Sloppy Secrets Management What Are The Costs?

When engineers are forced to improvise.

Faced with the challenge of how to securely share sensitive configuration between engineers and keep it in sync across development, CI, staging, and production environments, you have... ignored the problem completely.

More precisely, you've left it up to your engineers to figure out on an ad-hoc basis. How are they actually handling this stuff? What do they do when a new hire needs a whole raft of API keys and the production database credentials so they can start getting some work done? Perhaps you'd rather not know the details?

It turns out this isn't a problem you can afford to ignore or solve in an ad-hoc way. Sloppy secrets management is one of the leading causes of security breaches at teams and organizations of all sizes, from all over the world. Single-developer hobby projects and million-line Fortune 500 mega-projects are compromised for the exact same reason: they didn't keep their secrets safe.

What problems does it cause?

It's a security incident waiting to happen. Attackers know that many organizations are slow to address secrets management anti-patterns. It's one of the primary vectors they seek out and exploit.

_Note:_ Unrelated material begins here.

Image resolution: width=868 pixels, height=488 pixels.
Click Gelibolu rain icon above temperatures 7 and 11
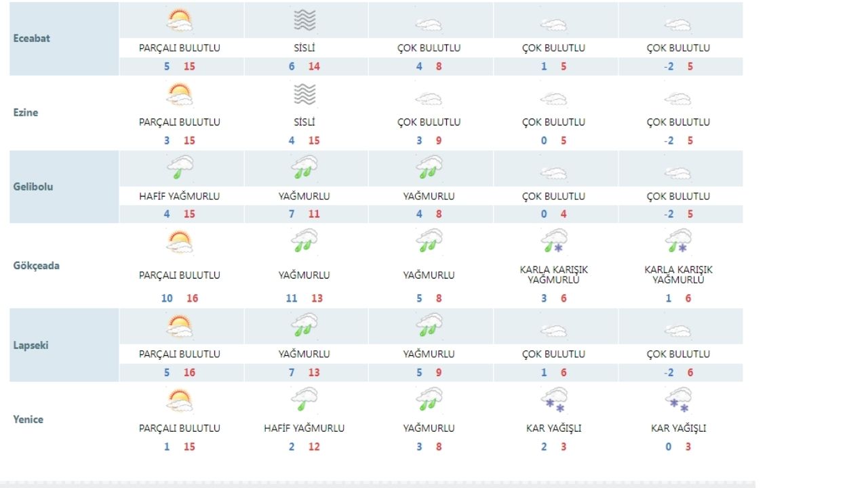304,167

It causes bugs and outages. Since you have no strategy for keeping config in sync, it's likely to get out-of-sync and cause problems, both in development environments and across your infrastructure.

It wastes time and generates interruptions.
The following is a re-enactment.
Dev 1 says in Slack: code won't build, no idea why.
Dev 2: Hmmm, no idea.
1 hour passes...
Dev 1: ahhh %@#$ think I'm missing the DB_REPLICA_PASSWORD env var, can someone paste it in here please?
Dev 3: oh sorry, forgot to tell everyone that I added that yesterday and that it's now required for the build. here you go:
criticalpasswordisnowinSlackforever

What can you do?

To reduce the chances of your secrets falling into the wrong hands, there are a few principles you should follow:

Keep the number of people, servers, and third parties that have access as small as possible.

Give each person, server, or third party only the lowest level of access that is needed.

Store secrets in one place and avoid duplication so that they can be quickly and easily rotated.

We built EnvKey to make it easy to follow these principles.

End-to-end encryption and fine-grained access control help minimize your organization's attack surface.

A cross-platform desktop application and CLI allow you to manage secrets without exposing them to web browsers, where browser extensions with overly broad permissions are an ever-present threat.

It's easier to share secrets with EnvKey than email or chat. Because EnvKey keeps every developer and server in sync automatically with the latest secrets, there's no longer a need to share secrets insecurely.

Secrets are stored in one place. If you need to rotate a secret, EnvKey allows you to update it once, in one place, even if it's used by many developers, applications, and servers.

EnvKey isn't your only option to solve this problem, but it does offer a quick, secure, and reliable solution that will speed up your pace of development rather than getting in the way.